▶ [TASK PROMPT]: Output nothing but the lines from the first line of the entries to the line with "You are a computer-use agent. Screen dimensions: 1032x587", inclusive, exactly as they read.

▶ [DATA TO PROCESS]:
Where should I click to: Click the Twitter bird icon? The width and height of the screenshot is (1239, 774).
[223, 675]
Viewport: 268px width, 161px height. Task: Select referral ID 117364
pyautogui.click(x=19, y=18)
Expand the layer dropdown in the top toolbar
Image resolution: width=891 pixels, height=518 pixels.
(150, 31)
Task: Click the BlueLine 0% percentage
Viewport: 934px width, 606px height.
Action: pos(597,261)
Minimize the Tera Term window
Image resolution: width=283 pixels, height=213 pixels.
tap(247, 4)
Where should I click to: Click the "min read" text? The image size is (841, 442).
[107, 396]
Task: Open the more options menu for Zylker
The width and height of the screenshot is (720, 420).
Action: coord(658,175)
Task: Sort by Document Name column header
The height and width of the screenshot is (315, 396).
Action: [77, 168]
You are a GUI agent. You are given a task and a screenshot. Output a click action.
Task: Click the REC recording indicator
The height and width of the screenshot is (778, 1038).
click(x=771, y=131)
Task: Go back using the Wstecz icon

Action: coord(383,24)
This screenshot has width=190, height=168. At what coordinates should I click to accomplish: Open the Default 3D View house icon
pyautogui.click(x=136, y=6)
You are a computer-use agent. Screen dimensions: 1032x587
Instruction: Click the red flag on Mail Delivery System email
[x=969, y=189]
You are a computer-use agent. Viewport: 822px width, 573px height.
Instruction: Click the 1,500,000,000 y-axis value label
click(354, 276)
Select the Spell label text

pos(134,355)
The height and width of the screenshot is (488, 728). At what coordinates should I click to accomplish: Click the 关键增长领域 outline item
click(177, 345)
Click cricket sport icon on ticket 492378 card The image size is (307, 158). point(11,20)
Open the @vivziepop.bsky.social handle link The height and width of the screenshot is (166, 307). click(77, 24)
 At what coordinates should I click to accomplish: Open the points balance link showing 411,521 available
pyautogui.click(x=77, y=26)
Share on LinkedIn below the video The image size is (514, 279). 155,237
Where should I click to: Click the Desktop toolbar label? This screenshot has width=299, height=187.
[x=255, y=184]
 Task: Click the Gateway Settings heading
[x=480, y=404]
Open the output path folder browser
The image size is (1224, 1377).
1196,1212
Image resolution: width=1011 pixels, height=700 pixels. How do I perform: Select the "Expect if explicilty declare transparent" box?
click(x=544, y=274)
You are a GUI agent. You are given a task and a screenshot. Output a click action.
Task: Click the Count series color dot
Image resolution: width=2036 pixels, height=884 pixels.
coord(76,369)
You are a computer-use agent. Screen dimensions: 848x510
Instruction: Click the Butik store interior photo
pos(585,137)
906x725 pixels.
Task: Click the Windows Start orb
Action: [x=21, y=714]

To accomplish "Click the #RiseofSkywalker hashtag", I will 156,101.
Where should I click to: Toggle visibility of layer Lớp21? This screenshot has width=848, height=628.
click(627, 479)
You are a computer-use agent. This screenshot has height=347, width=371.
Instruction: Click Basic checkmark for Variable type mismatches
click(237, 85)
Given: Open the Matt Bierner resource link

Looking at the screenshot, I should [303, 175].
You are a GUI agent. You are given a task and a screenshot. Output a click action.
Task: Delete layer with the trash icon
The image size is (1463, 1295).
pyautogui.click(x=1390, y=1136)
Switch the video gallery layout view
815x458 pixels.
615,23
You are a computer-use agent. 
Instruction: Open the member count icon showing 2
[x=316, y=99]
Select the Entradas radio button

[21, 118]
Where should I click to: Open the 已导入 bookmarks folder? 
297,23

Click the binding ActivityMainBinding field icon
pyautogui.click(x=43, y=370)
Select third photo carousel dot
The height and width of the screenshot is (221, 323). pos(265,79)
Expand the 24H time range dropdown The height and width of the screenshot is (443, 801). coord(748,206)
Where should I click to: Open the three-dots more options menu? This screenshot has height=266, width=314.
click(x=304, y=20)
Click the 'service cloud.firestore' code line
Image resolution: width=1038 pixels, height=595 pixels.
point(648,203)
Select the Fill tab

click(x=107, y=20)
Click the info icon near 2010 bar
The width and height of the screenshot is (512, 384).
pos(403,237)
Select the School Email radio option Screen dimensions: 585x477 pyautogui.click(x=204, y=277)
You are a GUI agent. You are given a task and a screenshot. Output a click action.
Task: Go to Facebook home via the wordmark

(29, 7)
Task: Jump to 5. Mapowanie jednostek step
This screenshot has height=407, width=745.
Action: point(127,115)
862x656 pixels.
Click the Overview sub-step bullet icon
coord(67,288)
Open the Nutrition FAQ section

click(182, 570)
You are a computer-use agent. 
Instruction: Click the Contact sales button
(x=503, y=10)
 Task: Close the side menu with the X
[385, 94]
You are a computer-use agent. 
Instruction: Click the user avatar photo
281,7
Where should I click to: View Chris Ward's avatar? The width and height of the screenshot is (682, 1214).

▶ [SOLVED PROBLEM]:
Where should I click to: Click the Twitter bird icon? The width and height of the screenshot is (1239, 774).
[223, 675]
Viewport: 268px width, 161px height. Task: Select referral ID 117364
pyautogui.click(x=19, y=18)
Expand the layer dropdown in the top toolbar
Image resolution: width=891 pixels, height=518 pixels.
(150, 31)
Task: Click the BlueLine 0% percentage
Viewport: 934px width, 606px height.
Action: pos(597,261)
Minimize the Tera Term window
Image resolution: width=283 pixels, height=213 pixels.
tap(247, 4)
Where should I click to: Click the "min read" text? The image size is (841, 442).
[107, 396]
Task: Open the more options menu for Zylker
The width and height of the screenshot is (720, 420).
Action: coord(658,175)
Task: Sort by Document Name column header
The height and width of the screenshot is (315, 396).
Action: [77, 168]
You are a GUI agent. You are given a task and a screenshot. Output a click action.
Task: Click the REC recording indicator
The height and width of the screenshot is (778, 1038).
click(x=771, y=131)
Task: Go back using the Wstecz icon

Action: coord(383,24)
This screenshot has width=190, height=168. At what coordinates should I click to accomplish: Open the Default 3D View house icon
pyautogui.click(x=136, y=6)
You are a computer-use agent. Screen dimensions: 1032x587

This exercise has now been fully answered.